All postal voting was a big hit with the public in the local

elections - with turnout increasing hugely in most of the areas.

Additionally, for the first time ever thousands of people in parts of

the country voted via the internet or by mobile phone text messaging.

Feedback on e-voting has been positive. The systems and software

performed well with no significant problems. In addition they were

well received by those who used them.

Results of this year's electoral pilots include:

* In South Tyneside, where all postal voting was used turnout was 55%

- compared with 27% last time;

* In Swindon 4,293 people voted on line via the council's website -

over 10% of those who voted. In addition over 2,000 voted via touch

telephone - representing 5% of those who voted;

* In the two pilot wards in Sheffield over 30% of those who voted did

so via electronically;

* St Albans announced the first e-voting and counting results of the

local elections just four minutes after the close of poll. In the

two wards piloting e-democracy over half those voting did so online

or by phone (26.5% used the internet and 23.9% the phone).
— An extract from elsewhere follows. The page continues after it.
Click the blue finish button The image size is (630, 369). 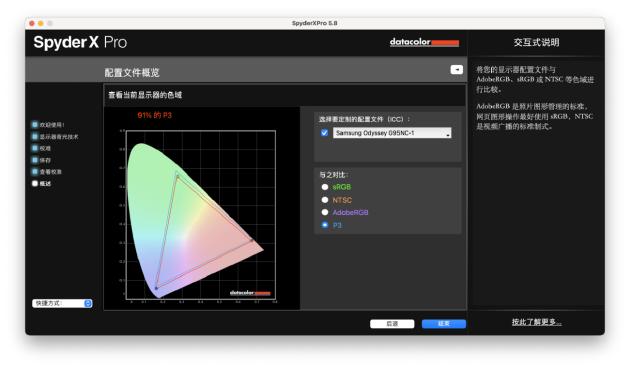[x=444, y=324]

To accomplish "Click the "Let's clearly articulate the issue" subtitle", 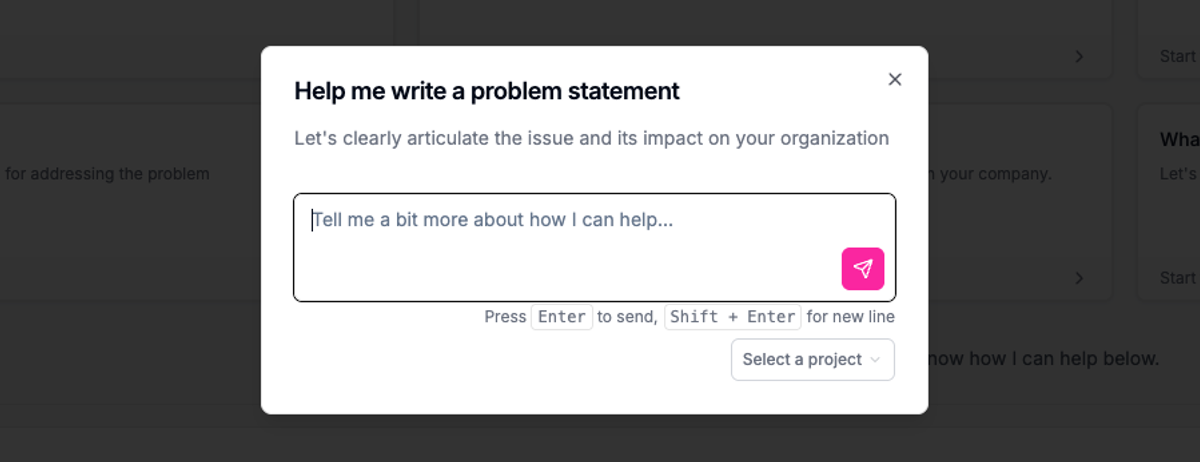I will pos(591,138).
Local government minister Nick Raynsford said:

'I am delighted that early indications show that the public has

responded positively with thousands choosing to vote in a new, more

convenient way.

'The government is committed to modernising the way we vote - making

the process simpler, more accessible and more efficient while at the

same time maintaining the integrity and confidentiality of the

system. That is why earlier this year we gave 30 councils permission

to pilot new and innovative ways of voting at the local and mayoral

elections.

'All postal voting in particular appears to have had a big impact -

for example Chorley's turnout was 61.47% - almost double previous

figures.

'This is the first time electronic voting and counting has been

piloted on this scale in Europe so I am particularly pleased that

these e-pilots have proved successful. Thousands of people took the

opportunity to use alternative methods of voting. This meant they

could vote securely when they wanted and where they wanted and shows

that e-voting can make a real difference.'

As part of the government's drive to make voting easier and modernise

the electoral process 30 councils were given approval to run

electoral pilots at this year's local and mayoral elections. These

included all postal ballots, voting electronically using mobile phone

text messaging and voting on-line from home, local libraries and

council run information kiosks.

Nick Raynsford added:

'We will learn from these pilots as we have from earlier ones and I

look forward to receiving a full evaluation report from the Electoral

Commission in due course. This will include analysis of public

confidence in the new voting methods as well as on their technical

robustness and will help inform how we extend the pilot programme at

future elections. However there can be no doubt that this marks a

major step forward in modernising our electoral system - particularly

in terms of postal and e-voting.'

Further information on the results of the electoral pilots will be

posted on the DTLR website when they become available.

NOTES

1. Local authorities were invited to become pilots last October.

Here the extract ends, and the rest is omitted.